Bron
===

Pianist Peter Schön betwijfelt of er
op zo'n avond nou zo veel
creativiteit te pas komt. „Je bent in
feite puur functioneel bezig.
Persoonlijke muzikale
uitgangspunten schakel je daarom
uit. Dan gaat het wel. Alles moet
snel op de band, in één keer. Je
moet dus vrijwel foutloos spelen.
Dat is telkens weer een uitdaging,
moet ik zeggen. Je zit op het puntje
van je stoel."
Ergernis
Staat de muziek op de band, dan
schrijft Van Leeuwen (hij kan
beschikken over meer dan 20.000
muziekstukken) die over op een
moederband, welke vervolgens
met zestienvoudige snelheid wordt
gekopieerd; het vervaardigen van
zes nieuwe cassettebanden kost zo
niet meer dan drieëneenhalve
minuut.

===

Uittreksel rijen
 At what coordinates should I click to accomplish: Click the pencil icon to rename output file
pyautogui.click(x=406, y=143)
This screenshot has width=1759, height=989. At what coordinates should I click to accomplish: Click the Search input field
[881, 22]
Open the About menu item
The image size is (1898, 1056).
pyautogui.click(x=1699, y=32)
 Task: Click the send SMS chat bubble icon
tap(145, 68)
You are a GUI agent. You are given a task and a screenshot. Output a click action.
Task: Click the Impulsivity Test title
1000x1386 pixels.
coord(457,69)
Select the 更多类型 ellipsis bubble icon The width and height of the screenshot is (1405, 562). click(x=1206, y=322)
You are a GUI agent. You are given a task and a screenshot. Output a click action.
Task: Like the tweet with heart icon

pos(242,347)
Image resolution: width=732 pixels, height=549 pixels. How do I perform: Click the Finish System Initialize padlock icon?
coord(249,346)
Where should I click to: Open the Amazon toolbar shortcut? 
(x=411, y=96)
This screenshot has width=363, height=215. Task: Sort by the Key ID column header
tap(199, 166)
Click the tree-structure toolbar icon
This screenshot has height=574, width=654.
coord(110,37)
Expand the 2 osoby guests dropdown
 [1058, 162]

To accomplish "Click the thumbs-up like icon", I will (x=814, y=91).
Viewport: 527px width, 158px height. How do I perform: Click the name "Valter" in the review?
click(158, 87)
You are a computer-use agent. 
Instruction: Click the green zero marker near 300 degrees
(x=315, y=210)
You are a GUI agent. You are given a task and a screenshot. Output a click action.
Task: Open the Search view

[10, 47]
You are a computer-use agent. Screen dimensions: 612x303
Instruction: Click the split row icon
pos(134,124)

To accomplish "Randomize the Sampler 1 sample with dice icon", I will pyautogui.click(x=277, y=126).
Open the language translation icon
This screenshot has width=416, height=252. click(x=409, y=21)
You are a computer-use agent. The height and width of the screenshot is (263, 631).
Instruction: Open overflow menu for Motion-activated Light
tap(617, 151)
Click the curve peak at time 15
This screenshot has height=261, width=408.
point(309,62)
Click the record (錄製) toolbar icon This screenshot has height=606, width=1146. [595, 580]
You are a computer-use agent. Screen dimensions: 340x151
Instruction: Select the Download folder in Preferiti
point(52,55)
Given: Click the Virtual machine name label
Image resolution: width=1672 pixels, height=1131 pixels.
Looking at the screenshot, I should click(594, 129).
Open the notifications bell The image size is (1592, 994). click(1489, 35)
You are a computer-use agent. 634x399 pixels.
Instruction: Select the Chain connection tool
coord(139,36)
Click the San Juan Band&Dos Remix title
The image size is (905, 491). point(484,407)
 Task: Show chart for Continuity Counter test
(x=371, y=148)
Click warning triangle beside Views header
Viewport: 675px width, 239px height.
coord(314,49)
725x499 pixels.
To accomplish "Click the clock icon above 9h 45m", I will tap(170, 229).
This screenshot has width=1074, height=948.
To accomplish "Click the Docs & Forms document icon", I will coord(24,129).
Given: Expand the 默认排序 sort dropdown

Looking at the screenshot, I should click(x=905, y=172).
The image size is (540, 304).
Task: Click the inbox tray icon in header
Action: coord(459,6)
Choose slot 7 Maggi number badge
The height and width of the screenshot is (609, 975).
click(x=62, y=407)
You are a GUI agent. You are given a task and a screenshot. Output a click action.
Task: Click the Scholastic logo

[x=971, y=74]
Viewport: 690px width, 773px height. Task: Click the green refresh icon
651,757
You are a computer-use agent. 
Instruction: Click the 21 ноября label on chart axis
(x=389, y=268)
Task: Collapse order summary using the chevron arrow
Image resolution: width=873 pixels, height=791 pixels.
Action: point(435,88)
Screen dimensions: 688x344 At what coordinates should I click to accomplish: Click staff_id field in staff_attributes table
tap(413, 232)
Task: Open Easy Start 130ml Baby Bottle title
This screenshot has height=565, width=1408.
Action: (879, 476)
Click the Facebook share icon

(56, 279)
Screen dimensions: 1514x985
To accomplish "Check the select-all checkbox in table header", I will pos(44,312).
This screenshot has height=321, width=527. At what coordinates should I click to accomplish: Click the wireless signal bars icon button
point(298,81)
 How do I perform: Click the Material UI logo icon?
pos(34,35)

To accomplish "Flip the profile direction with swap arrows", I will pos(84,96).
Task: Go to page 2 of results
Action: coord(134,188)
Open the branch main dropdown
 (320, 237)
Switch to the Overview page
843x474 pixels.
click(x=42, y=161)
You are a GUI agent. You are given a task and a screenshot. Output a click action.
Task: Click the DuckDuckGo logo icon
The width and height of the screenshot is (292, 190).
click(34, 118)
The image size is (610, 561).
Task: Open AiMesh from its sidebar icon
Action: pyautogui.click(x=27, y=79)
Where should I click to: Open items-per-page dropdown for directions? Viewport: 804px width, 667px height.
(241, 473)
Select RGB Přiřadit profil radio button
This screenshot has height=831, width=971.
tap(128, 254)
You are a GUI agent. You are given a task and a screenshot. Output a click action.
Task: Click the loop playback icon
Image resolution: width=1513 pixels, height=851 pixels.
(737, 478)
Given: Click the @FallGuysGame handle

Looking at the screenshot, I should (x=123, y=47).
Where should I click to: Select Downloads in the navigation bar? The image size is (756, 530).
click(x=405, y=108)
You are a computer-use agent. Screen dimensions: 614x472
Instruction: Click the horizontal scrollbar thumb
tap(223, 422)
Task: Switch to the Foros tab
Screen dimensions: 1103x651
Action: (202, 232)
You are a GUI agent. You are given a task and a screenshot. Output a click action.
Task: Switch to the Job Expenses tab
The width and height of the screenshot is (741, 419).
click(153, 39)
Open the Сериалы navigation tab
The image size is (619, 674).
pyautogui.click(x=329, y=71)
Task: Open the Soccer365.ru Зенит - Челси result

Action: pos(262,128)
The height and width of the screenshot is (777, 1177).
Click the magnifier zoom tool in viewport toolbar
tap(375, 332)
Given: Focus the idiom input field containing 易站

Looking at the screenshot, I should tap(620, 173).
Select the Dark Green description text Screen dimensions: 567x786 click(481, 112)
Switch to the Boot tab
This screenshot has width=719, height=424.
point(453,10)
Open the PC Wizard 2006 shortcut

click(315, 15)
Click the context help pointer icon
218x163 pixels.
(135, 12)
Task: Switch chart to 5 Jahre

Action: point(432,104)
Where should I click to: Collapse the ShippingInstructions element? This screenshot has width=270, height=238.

===

Opdrachten
[1] Over hoeveel muziekstukken kan Van Leeuwen volgens de bron beschikken?
[2] Vertaal de volgende zin uit de bron in het Engels: "Dat is telkens weer een uitdaging, moet ik zeggen."
[3] Zet de bron over het opnemen en kopiëren van muziek voort na de laatste zin.

Resultaten
[1] Over meer dan 20.000 muziekstukken.

[2] That is a challenge every time, I must say.

[3]
Tenslotte wordt de band
gemonteerd in een handige plastic
cassette die ervoor zorgt dat het
programma zichzelf na vier uur
herhaalt: de „eindeloze" lus die
desgewenst de hele dag kan
doordraaien en dat maar al te
dikwijls ook doet. Dit dan tot
ergernis van een ieder die daar niet
van is gediend. Hetgeen Van
Leeuwen niet ontkent. Maar wat
de mensen ergert is volgens hem
niet de fumu. „Het is het te luide en
dus verkeerde gebruik dat ervan
wordt gemaakt."
Dat gebruik heeft zich door de
jaren heen op tal van manieren
gemanifesteerd. De
geschiedschrijving maakt melding
van de brigade-generaal Squire,
die tijdens de eerste wereldoorlog
zijn soldaten amuseerde per
veldtelefoon. Een wereldoorlog
later werd achtergrondmuziek
gericht gebruikt om de produktie
in munitiefabrieken op te voeren.
Nu zijn er fabrieken waar
achtergrondmuziek speciaal wordt
ingesteld op de
vermoeidheidscurve van de
arbeider.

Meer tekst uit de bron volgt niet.